When a worker has completed its task and the result is ready, we perform the synchronous ReadObject to get this result. This is safe (that is, will not delay arbitrarily) since the manager earlier issued the corresponding asynchronous request AsyncReadObject and the channel becoming ready for reading indicates that this request has completed. We then mark the worker as idle (and no longer busy).
Finally, for each idle worker we attempt to (asynchronously) assign remaining work to it. We queue both the write and the following read, and mark the worker as busy.
We now demonstrate the code in action with two workers. First we start the manager in order to get the channel information for the workers to use.
> // manager > manager([1..10]); Manager listening on port 46119 of 0.0.0.0Then we launch the workers (in this case, on the same machine).
> // worker 1 > worker("localhost", 46119);
> // worker 2 > worker("localhost", 46119);And the manager displays the progress of the computation for us. Note that without the introduced delay the first worker would probably have performed all the computation before we could launch the second one.

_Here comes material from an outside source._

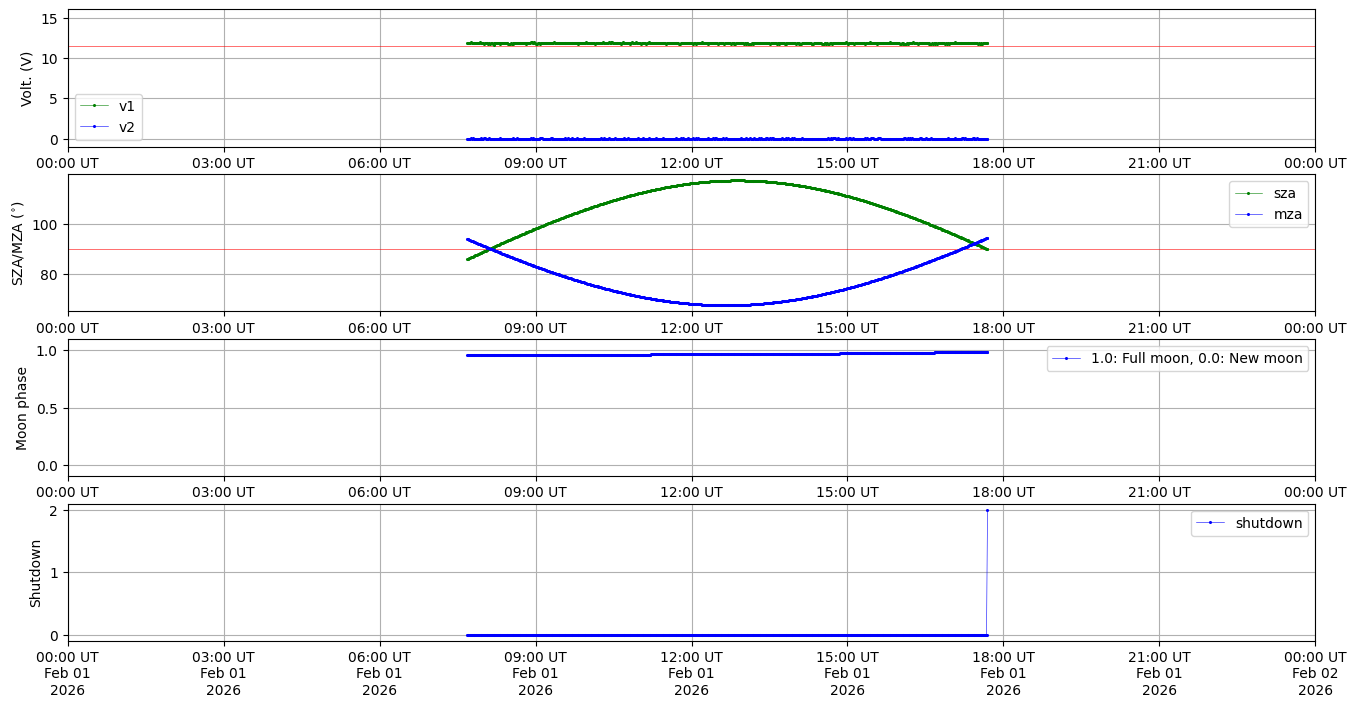Click the "Moon phase" y-axis label

[x=22, y=407]
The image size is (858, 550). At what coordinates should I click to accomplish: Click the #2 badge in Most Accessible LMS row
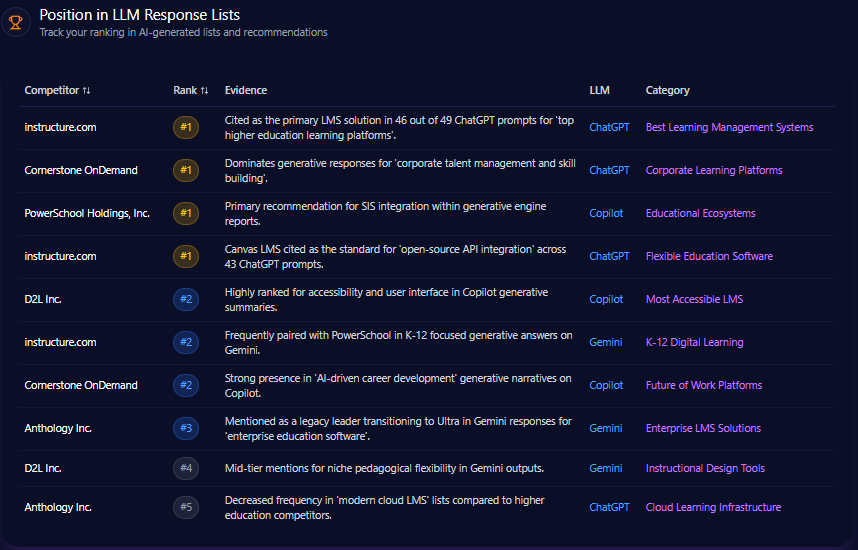coord(185,299)

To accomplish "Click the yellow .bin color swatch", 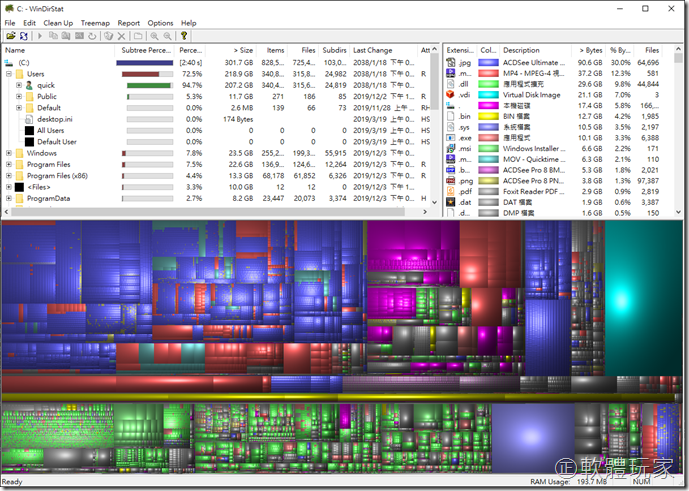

New worker <"127.0.0.1", 43352> joined <"127.0.0.1", 43352>: 1 reached 1 (max 1) after 0 iterations New worker <"127.0.0.1", 43354> joined <"127.0.0.1", 43354>: 3 reached 1 (max 16) after 7 iterations <"127.0.0.1", 43352>: 2 reached 1 (max 2) after 1 iterations <"127.0.0.1", 43352>: 5 reached 1 (max 16) after 5 iterations <"127.0.0.1", 43354>: 4 reached 1 (max 4) after 2 iterations <"127.0.0.1", 43354>: 7 reached 1 (max 52) after 16 iterations <"127.0.0.1", 43352>: 6 reached 1 (max 16) after 8 iterations <"127.0.0.1", 43354>: 8 reached 1 (max 8) after 3 iterations <"127.0.0.1", 43352>: 9 reached 1 (max 52) after 19 iterations <"127.0.0.1", 43354>: 10 reached 1 (max 16) after 6 iterations
A manager cannot tell which user created the worker that is connecting to it. (Indeed, the very concept is not well-defined if the worker is running on another machine.) Thus it is possible for someone on another machine on the same network to connect to "your" manager, whether by accident or otherwise, and this cannot be directly distinguished from an intended connection from a worker under your control. Problems may then arise if this worker does not interact in the expected way with the manager.
If you are reasonably sure that no-one else with access to your machine or its network will act in such a way, then you can simply use the manager/worker functions as described above. If your machine is accessible to a wider network, however, then some kind of authentication process is probably desirable. A simple method is to require that client connections first send some data known only to the server, and have the server reject connections which do not do so.
Unfortunately, such behaviour is not currently integrated with the manager/worker routines described here, and so they cannot be used when authentication is a requirement. The code in Section Implementing Distributed Parallelism can be used as a base for re-implementing manager/worker functionality with authentication added.
A more robust and convenient version of authentication is being worked upon, and will appear in a later patch release.